Indians start voting in marathon poll

BALLOTS: More than 700 million people are eligible to vote in a month-long election that investors fear could lead to a government of communist and regional groups


From the snowbound Chinese border to holy Ganges towns, Indians yesterday began voting in a month-long general election with signs an unstable coalition may emerge in the middle of an economic slowdown.

The ruling Congress party-led coalition appears to lead against an alliance headed by the Hindu-nationalist Bharatiya Janata Party (BJP), but both may need the support of a host of smaller and unpredictable regional parties to win office.

The fear among investors is that the world’s largest democratic exercise involving 714 million voters and hundreds of parties will lead to the rise of a “Third Front” government of communist and regional groups.

The uncertain vote comes as a once-booming India reels from a crunch that has cost millions of jobs. It has ignited fears of political limbo just as India balances needs to help millions of poor with worries over its biggest fiscal gap in two decades.

The government yesterday deployed hundreds of thousands of police to protect more than 140 million people who can vote in polls that cover some of India’s poorest states hit by a four-decade old Maoist rebel insurgency.

Some election officials rode elephants to remote polling stations near the Myanmar border. Other ballots were brought by two-day sea trips to the Andaman Islands in the Bay of Bengal.
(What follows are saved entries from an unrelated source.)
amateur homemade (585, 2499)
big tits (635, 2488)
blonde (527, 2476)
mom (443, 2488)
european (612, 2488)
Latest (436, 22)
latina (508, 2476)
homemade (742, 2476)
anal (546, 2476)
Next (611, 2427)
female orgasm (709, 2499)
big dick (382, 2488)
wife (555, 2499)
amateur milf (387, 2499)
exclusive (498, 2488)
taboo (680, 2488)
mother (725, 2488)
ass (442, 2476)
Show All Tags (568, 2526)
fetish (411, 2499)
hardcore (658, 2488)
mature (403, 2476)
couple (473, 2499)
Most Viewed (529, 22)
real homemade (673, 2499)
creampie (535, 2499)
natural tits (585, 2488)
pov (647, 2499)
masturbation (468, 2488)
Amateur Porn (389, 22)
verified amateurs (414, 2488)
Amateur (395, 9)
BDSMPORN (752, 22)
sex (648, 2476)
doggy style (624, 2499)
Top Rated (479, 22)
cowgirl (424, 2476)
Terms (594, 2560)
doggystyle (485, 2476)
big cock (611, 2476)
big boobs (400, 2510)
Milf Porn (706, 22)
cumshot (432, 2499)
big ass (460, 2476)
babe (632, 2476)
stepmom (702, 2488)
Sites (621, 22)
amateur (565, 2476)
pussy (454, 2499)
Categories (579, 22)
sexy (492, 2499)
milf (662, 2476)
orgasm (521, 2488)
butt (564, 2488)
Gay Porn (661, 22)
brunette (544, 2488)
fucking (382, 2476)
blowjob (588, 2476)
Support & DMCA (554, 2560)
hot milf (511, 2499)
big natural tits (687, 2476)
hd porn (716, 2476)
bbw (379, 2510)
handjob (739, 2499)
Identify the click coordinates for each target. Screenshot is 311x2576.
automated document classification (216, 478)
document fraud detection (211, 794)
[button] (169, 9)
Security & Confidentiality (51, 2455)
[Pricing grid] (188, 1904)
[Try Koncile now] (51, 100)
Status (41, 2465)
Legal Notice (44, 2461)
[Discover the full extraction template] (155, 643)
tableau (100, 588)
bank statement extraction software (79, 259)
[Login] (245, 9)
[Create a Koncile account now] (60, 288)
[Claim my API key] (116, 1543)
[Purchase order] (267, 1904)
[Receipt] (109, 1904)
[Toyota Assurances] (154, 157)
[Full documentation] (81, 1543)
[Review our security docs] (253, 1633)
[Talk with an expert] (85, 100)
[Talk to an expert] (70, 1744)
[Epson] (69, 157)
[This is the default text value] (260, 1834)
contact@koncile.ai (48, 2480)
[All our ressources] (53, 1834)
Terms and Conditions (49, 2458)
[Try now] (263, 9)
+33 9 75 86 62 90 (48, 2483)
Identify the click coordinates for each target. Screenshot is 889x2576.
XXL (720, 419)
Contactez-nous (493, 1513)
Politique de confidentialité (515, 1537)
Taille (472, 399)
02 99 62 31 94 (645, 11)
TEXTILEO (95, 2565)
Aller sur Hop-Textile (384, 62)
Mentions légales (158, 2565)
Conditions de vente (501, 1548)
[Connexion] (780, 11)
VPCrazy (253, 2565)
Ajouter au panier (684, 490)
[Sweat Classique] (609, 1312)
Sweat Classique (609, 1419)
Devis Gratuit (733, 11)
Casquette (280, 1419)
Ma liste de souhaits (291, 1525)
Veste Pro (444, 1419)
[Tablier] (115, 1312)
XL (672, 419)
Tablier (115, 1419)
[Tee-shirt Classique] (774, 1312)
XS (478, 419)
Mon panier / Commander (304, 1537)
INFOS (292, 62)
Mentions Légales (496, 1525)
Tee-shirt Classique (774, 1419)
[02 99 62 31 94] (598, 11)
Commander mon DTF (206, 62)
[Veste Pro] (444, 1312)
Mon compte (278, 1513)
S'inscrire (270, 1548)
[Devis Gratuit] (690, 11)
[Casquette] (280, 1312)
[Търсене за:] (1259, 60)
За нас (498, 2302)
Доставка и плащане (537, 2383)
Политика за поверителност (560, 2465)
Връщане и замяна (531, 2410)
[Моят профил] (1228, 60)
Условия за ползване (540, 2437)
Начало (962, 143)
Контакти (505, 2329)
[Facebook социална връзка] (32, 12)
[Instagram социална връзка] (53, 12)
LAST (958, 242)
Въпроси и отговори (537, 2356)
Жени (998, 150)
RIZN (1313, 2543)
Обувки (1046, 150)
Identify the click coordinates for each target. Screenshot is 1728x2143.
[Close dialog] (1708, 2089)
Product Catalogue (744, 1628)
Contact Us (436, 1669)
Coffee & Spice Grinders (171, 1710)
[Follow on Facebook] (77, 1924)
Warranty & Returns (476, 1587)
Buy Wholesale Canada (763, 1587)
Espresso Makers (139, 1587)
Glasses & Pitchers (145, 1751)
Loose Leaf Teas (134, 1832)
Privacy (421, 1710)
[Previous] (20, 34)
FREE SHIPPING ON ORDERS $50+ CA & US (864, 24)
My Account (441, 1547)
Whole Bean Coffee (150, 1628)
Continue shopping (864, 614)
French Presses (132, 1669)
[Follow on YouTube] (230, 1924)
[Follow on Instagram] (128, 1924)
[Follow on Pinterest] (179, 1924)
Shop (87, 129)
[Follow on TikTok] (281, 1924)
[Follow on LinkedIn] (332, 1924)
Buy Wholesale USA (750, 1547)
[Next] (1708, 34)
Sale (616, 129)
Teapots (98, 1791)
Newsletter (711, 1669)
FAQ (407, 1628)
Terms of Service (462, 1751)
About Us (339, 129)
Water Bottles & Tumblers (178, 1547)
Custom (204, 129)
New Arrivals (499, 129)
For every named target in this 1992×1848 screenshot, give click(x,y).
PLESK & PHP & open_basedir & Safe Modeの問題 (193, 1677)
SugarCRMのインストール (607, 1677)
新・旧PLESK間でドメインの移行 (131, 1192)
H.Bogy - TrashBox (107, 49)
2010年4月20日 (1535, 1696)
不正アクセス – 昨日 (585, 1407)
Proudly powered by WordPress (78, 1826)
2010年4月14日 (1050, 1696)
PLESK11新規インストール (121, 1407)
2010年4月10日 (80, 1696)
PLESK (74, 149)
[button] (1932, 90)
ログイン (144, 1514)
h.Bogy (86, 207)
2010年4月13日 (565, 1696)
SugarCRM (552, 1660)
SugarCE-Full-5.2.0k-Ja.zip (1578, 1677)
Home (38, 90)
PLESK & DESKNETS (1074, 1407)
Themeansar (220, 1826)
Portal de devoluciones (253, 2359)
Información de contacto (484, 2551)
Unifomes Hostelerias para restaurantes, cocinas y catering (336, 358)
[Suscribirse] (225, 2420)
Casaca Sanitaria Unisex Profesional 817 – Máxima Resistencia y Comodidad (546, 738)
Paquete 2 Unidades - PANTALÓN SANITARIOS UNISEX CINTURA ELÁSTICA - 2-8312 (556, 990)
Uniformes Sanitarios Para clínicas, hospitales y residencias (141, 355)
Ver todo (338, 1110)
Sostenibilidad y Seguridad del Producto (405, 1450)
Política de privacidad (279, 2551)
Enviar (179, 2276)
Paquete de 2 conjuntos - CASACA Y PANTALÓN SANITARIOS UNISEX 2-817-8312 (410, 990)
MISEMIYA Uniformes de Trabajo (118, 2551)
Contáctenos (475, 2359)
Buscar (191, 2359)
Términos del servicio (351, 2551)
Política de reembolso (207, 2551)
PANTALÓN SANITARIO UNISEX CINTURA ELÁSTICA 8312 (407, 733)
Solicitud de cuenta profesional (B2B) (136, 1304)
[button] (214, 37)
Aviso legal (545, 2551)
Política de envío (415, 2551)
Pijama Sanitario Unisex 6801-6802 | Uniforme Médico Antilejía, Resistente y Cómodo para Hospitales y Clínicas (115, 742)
The outcome of the five-stage election will be known on May 16. India’s elections are notoriously hard to predict and polls have been wrong in the past. Exit polls are banned.

A clear win by either of the two main parties could see a rally on India’s markets, but the emergence of a weak coalition of regional and communist parties could see stocks fall by as much as 30 percent, market watchers say.

“There are widespread apprehensions that the verdict of May 16 will be hideously fractured and will inevitably lead to another election in a year or two,” Ashok Malik wrote in the Hindustan Times.

In Varanasi, the northern holy town on the Ganges River known for its Hindu gurus, many voters arrived on bicycles and bullock carts to cast electronic votes.

Voters pressed buttons with pictorial symbols of each party, after their fingers were marked with ink to avoid fraud.

“Nowadays there are so many small parties, previously there used to be only one or two big parties,” said Mohammed Mustaquim, waiting to vote in Varanasi. “This makes choosing difficult.”

Ancient caste, religious and ethnic ties will play a huge role in the vote as well as national problems like the slowdown, security fears and local issues from the building of a village water pump to problems of wild elephants trampling on villagers.

Indian Prime Minister Manmohan Singh’s center-left Congress party is wooing voters with populist measures such as food subsidies in a country were hundreds of millions of people live below the poverty line.

Singh is Congress’ official candidate. But Rahul Gandhi, the 38-year-old scion of India’s most powerful family dynasty, has become one of Congress’s main election cards, criss-crossing the nation in helicopter.

Highlighting India’s internal security woes, states such as Bihar, Chhattisgarh and Jharkhand voted yesterday in the face of stepped-up Maoist attacks on security forces. The rebels warned they would cut off the hands of those who dare vote.

Nine police protecting polls were killed by Maoist rebels in Jharkhand and Bihar states. Dozens of people have been killed in attacks in the past week.